1 – Il bambino è inerme di fronte al dolore, non ha strumenti e difese per affrontarlo, per questo lo vive con grande angoscia. Parlare del dolore diminuisce l’angoscia, perché rompe la solitudine ad esso associata. Tutti abbiamo fatto questa esperienza, da bambini come da adulti. Quando abbiamo paura, parlare, aprirci ad amico o ad una persona che ci vuole profondamente bene, diminuisce l’angoscia legata alla solitudine. Sentire la vicinanza di qualcuno che ci comprende e ci sostiene, oltre a darci un grande beneficio emotivo, può produrre anche benefici fisici scientificamente provati: è dimostrato ad esempio che un abbraccio libera endorfina, un potente antidolorifico, e serotonina e dopamina, ormoni che hanno un effetto sedativo, che producono una sensazione di benessere e tranquillità.

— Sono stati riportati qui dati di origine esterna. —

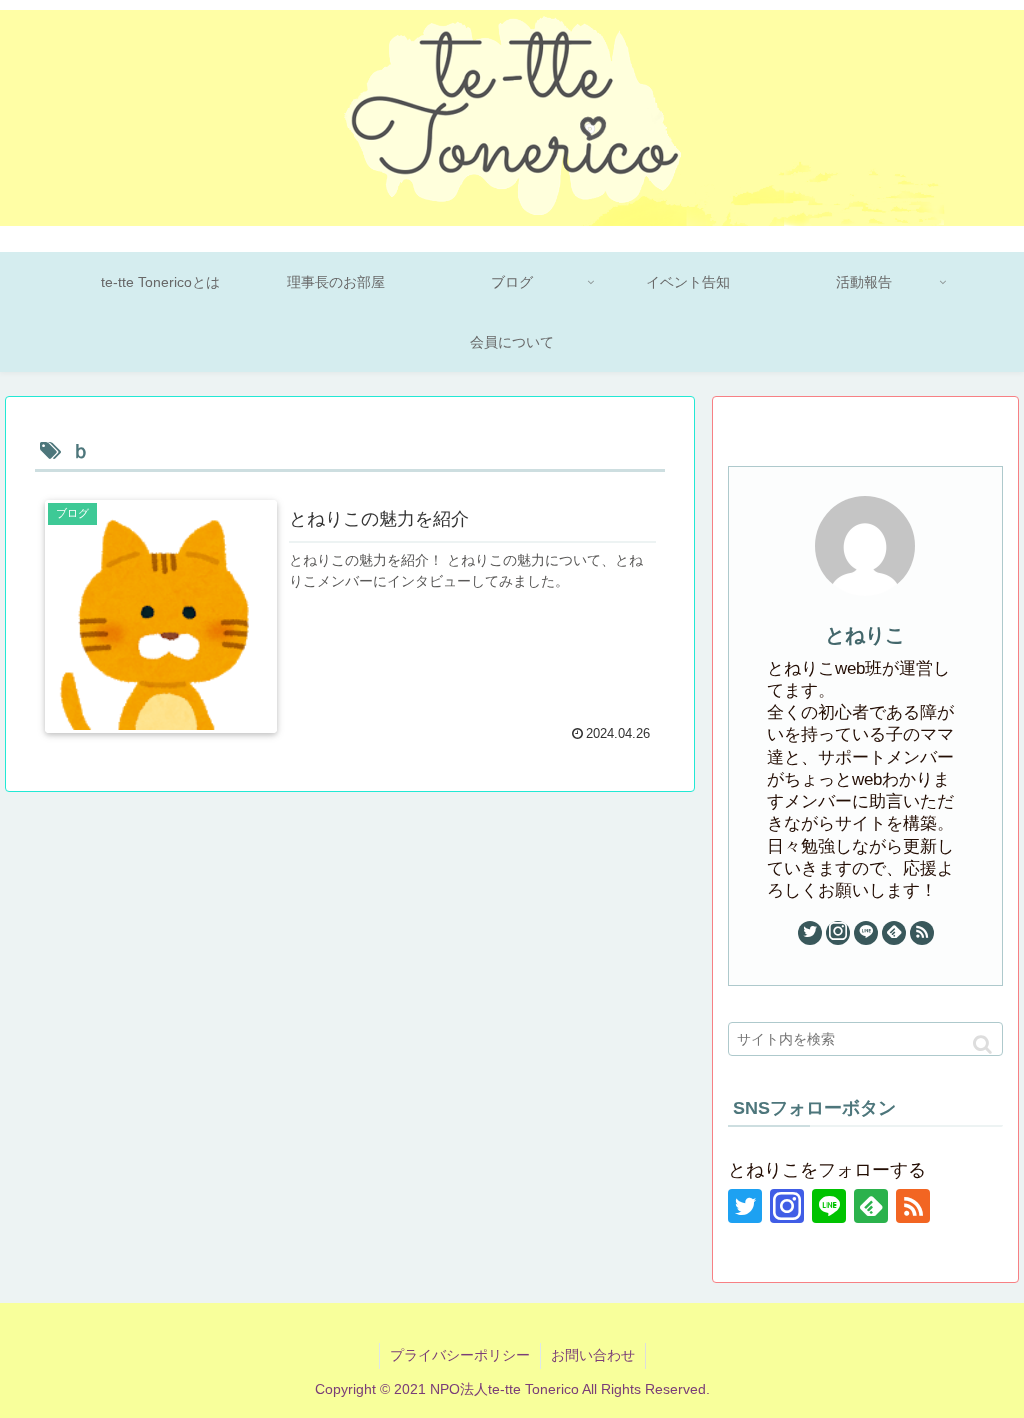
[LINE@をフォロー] (866, 933)
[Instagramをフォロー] (838, 933)
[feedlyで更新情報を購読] (894, 933)
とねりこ (865, 635)
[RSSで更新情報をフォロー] (922, 933)
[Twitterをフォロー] (810, 933)
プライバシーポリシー (460, 1355)
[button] (982, 1044)
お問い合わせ (593, 1355)
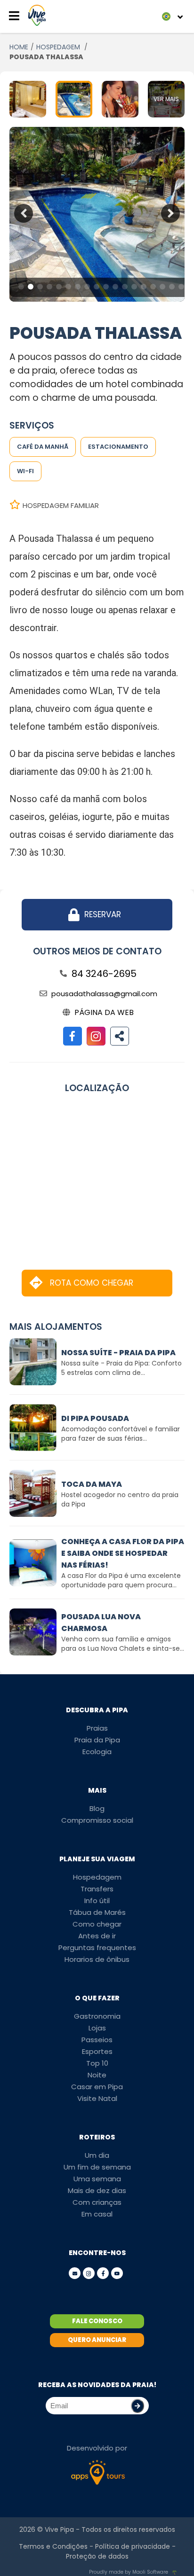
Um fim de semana (97, 2167)
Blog (97, 1808)
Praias (97, 1728)
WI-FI (25, 471)
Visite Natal (97, 2098)
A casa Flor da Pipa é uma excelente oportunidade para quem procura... (121, 1580)
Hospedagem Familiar (61, 505)
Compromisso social (97, 1820)
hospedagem (59, 47)
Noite (97, 2075)
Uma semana (97, 2179)
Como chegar (97, 1924)
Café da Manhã (42, 446)
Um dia (97, 2155)
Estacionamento (118, 446)
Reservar (102, 914)
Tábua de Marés (97, 1912)
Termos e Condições (53, 2546)
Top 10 (97, 2063)
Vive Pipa (59, 2529)
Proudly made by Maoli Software (128, 2572)
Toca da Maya (91, 1484)
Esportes (97, 2051)
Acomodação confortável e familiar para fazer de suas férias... (120, 1433)
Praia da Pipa (97, 1740)
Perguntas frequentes (97, 1947)
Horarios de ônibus (97, 1959)
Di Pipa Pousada (95, 1418)
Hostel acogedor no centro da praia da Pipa (119, 1499)
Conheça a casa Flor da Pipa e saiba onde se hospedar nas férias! (122, 1553)
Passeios (97, 2040)
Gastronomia (97, 2016)
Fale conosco (97, 2321)
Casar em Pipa (97, 2087)
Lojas (97, 2028)
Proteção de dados (97, 2556)
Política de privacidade (132, 2546)
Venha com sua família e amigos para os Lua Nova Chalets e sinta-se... (122, 1643)
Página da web (104, 1012)
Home (18, 47)
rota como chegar (91, 1282)
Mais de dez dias (97, 2190)
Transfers (97, 1889)
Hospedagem (97, 1877)
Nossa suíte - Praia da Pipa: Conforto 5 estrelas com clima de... (121, 1367)
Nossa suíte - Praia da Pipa (118, 1352)
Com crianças (97, 2202)
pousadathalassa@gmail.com (104, 994)
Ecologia (97, 1751)
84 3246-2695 (104, 973)
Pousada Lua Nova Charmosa (101, 1622)
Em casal (97, 2214)
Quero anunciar (97, 2339)
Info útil (97, 1900)
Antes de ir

2 – Parlando, il bambino si distrae dal suo dolore. Sì, perché il dolore di per sé si impone al nostro cervello in modo esclusivo, e parlarne ne diminuisce la presa. Il dolore è molto geloso della nostra attenzione, ne vuole essere l’unico protagonista. Del resto è proprio quello il suo scopo: far capire che il corpo ha un problema che deve essere risolto. Spesso il bambino non ha l’esperienza per discernere se un dolore è così importante e gli va veramente data tutta l’attenzione che reclama. In quel caso, se il dolore non è eccessivo o non manifesta qualcosa di veramente pericoloso, già il fatto di parlarne rompe la sua forza e l’adulto può aiutare il bambino a relativizzarlo. Anche noi a volte diamo a qualche nostro dolore più importanza di quella che magari in realtà ha, a volte a livello fisico, molto più frequentemente a livello psicologico: per questo parlare spesso è già un grande sollievo.

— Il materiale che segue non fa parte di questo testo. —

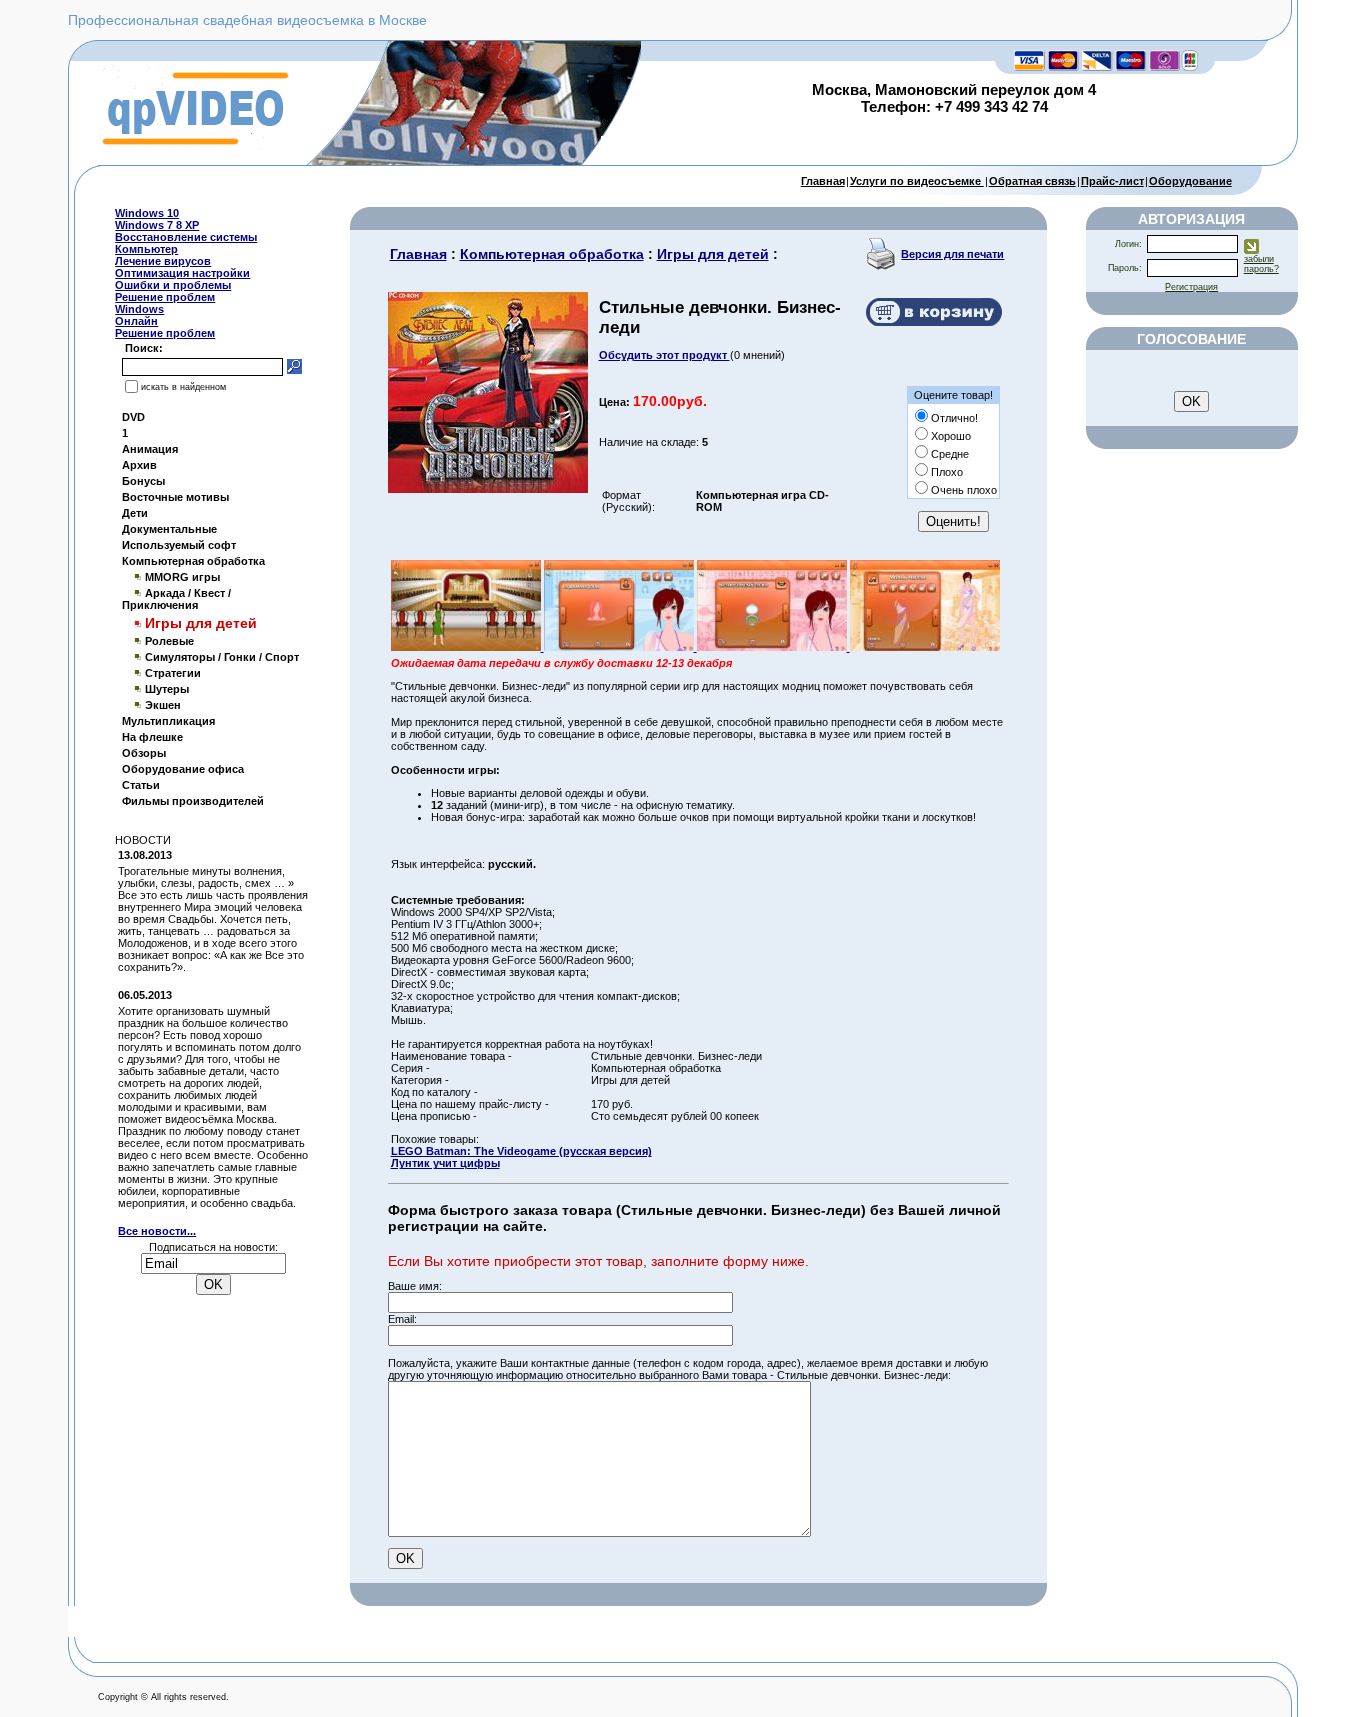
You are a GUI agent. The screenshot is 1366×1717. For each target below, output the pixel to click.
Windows (139, 309)
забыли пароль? (1261, 264)
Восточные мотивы (175, 497)
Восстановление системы (186, 237)
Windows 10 (147, 213)
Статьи (141, 785)
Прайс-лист (1112, 181)
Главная (823, 181)
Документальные (169, 529)
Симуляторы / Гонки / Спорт (222, 657)
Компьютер (146, 249)
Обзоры (144, 753)
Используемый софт (179, 545)
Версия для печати (952, 254)
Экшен (163, 705)
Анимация (150, 449)
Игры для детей (713, 254)
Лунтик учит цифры (445, 1163)
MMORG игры (182, 577)
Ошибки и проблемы (173, 285)
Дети (135, 513)
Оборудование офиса (183, 769)
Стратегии (173, 673)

3 – Quando soffre, il bambino non sa cosa fare, e ha fiducia che l’adulto potrà trovare una soluzione. Ma questo può accadere anche ad un adulto. – Hai male a quel ginocchio da due anni: perché non ne hai mai parlato con nessuno? – Hai quel forte dolore: non sarà che qualcuno ha vissuto qualcosa di simile e sa darti una dritta? O magari il dottore saprà consigliarti. – Hai quel peso sul cuore da così tanto tempo? Perché te lo tieni dentro a tutti i costi? Il bambino non ci pensa due volte a condividere il dolore, non lo tiene per sé, e così l’adulto trova una soluzione per lui. Non sempre noi adulti hanno l’intelligenza e la prontezza di fare lo stesso.
Se da tempo ti tieni dentro quel dolore, fisico o psicologico, o spirituale, che nessuno conosce, e del quale magari a volte anche ti vergogni, fai una cosa: impara dai bambini. Proprio perché sono bambini, sanno insegnarci tante cose che noi da tempo abbiamo dimenticato.